Effects of combined application of phosphorus and zinc on growth and physiological characteristics of apple rootstock M9-T337 seedlings (Malus domestica Borkh.).

机构信息

College of Horticulture, Gansu Agricultural University, Lanzhou, 730070, China.

Gansu Academy of Agricultural Sciences, Lanzhou, 730070, China.

出版信息

BMC Plant Biol. 2024 Oct 24;24(1):998. doi: 10.1186/s12870-024-05724-y.

DOI:10.1186/s12870-024-05724-y
PMID:39448942
原文链接:https://pmc.ncbi.nlm.nih.gov/articles/PMC11515599/
Abstract

BACKGROUND

Balancing nutrient application is crucial for plant growth. However, excessive fertilizer use, especially imbalanced applications of macronutrients such as phosphate (P), can hinder plant uptake of micronutrients. Balanced P and zinc (Zn) are vital for apple yield and quality, and apple trees are highly sensitive to deficiencies in these nutrients. Therefore, this study was conducted in May 2022, employed a sand culture experiment to investigate the effects of varying P and Zn levels on the growth phenotype, photosynthetic capacity, antioxidant enzyme activity, sugar composition, endogenous hormone levels, and nutrient absorption and utilization of M9-T337 seedlings.

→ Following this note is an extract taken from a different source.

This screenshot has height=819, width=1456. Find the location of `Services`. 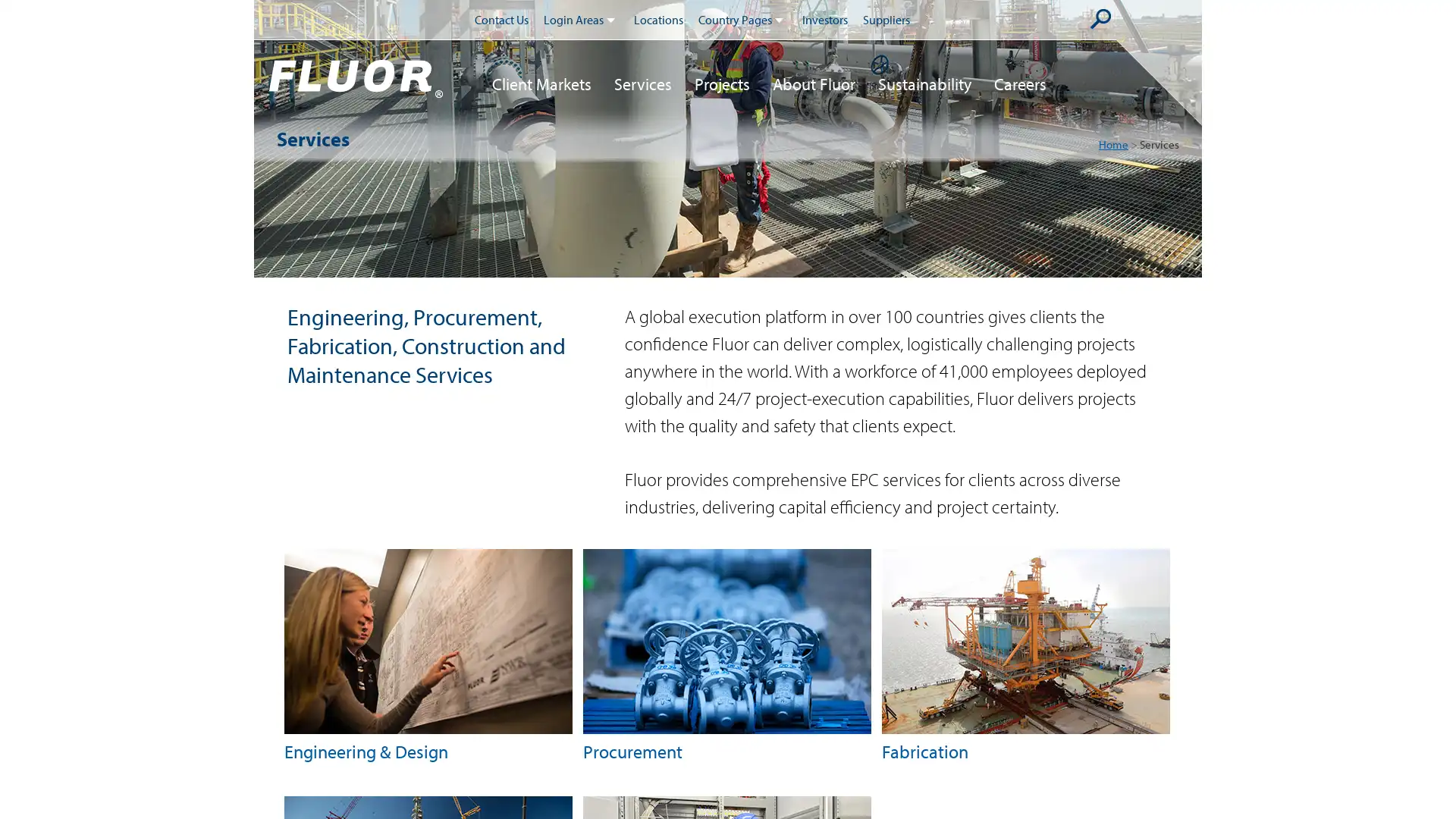

Services is located at coordinates (643, 74).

Three levels of P (low, medium, high) and three levels of Zn (low, medium, high) were combined to create a total of nine distinct treatment.

RESULTS

The results indicate that combined P and Zn fertilization at various levels exerts either synergistic or antagonistic effects on the growth, nutrient absorption, and utilization of M9-T337 seedlings. Compared to low and medium levels of P, a combination of high P (4 mmol·L) and an adequate amount of Zn significantly enhanced plant growth, root system development, and the microstructure of leaves. Notably, seedlings treated with high P and low Zn (HPLZn) reached a height 1.54 times that of the medium P and medium Zn (MPMZn, control). Physiological indicators under HP conditions revealed significant increases in antioxidant enzyme activity, leaf water retention, photosynthetic pigment concentration, osmotic adjustment substances, and the contents of glucose, sucrose, fructose, endogenous hormones, as well as P and Zn accumulation in the leaves, compared to the control. However, an increase in Zn application led to a declining trend in these parameters. Specifically, the HPLZn treatment exhibited substantial increases in Net photosynthetic rate (Pn), Total chlorophyll (Chl a + b), glucose, fructose, sucrose, and Auxin(IAA), with increments of 7.12%, 27.32%, 11.40%, 23.20%, 16.67%, and 55.11%, respectively, compared to the control.

CONCLUSION

Based on the comprehensive ranking from principal component analysis, the combination of HP ( 4 mmol·L) and LZn (0.5 µmol·L) was found to be the most effective in enhancing the antioxidant capacity, sugar accumulation, osmotic regulation ability, photosynthetic capacity, endogenous hormone levels, as well as P and Zn nutrient absorption and utilization in M9-T337 seedlings.

摘要

背景

养分的平衡施用对植物的生长至关重要。然而,过量施肥,尤其是大量营养元素(如磷(P))的不平衡施用,会阻碍植物对微量元素的吸收。平衡的 P 和锌(Zn)对苹果的产量和质量至关重要,而苹果树对这些养分的缺乏非常敏感。因此,本研究于 2022 年 5 月进行,采用沙培实验,研究不同 P 和 Zn 水平对 M9-T337 幼苗生长表型、光合能力、抗氧化酶活性、糖组成、内源激素水平以及养分吸收和利用的影响。三个 P 水平(低、中、高)和三个 Zn 水平(低、中、高)组合,共形成 9 种不同处理。

结果

结果表明,不同水平的 P 和 Zn 组合对 M9-T337 幼苗的生长、养分吸收和利用具有协同或拮抗作用。与低和中 P 水平相比,高 P(4 mmol·L)和适量 Zn 的组合显著促进了植物的生长、根系发育和叶片的微观结构。值得注意的是,高 P 和低 Zn(HPLZn)处理的幼苗高度是中 P 和中 Zn(MPMZn,对照)处理的 1.54 倍。在 HP 条件下,生理指标显示抗氧化酶活性、叶片水分保持、光合色素浓度、渗透调节物质以及叶片中葡萄糖、蔗糖、果糖、内源激素和 P、Zn 积累显著增加,与对照相比。然而,Zn 用量的增加导致这些参数呈下降趋势。具体而言,HPLZn 处理的净光合速率(Pn)、总叶绿素(Chl a+b)、葡萄糖、果糖、蔗糖和生长素(IAA)分别增加了 7.12%、27.32%、11.40%、23.20%、16.67%和 55.11%,与对照相比。

结论

基于主成分分析的综合排名,发现 HP(4 mmol·L)和 LZn(0.5 μmol·L)的组合最能有效提高 M9-T337 幼苗的抗氧化能力、糖积累、渗透调节能力、光合能力、内源激素水平以及 P 和 Zn 养分吸收和利用。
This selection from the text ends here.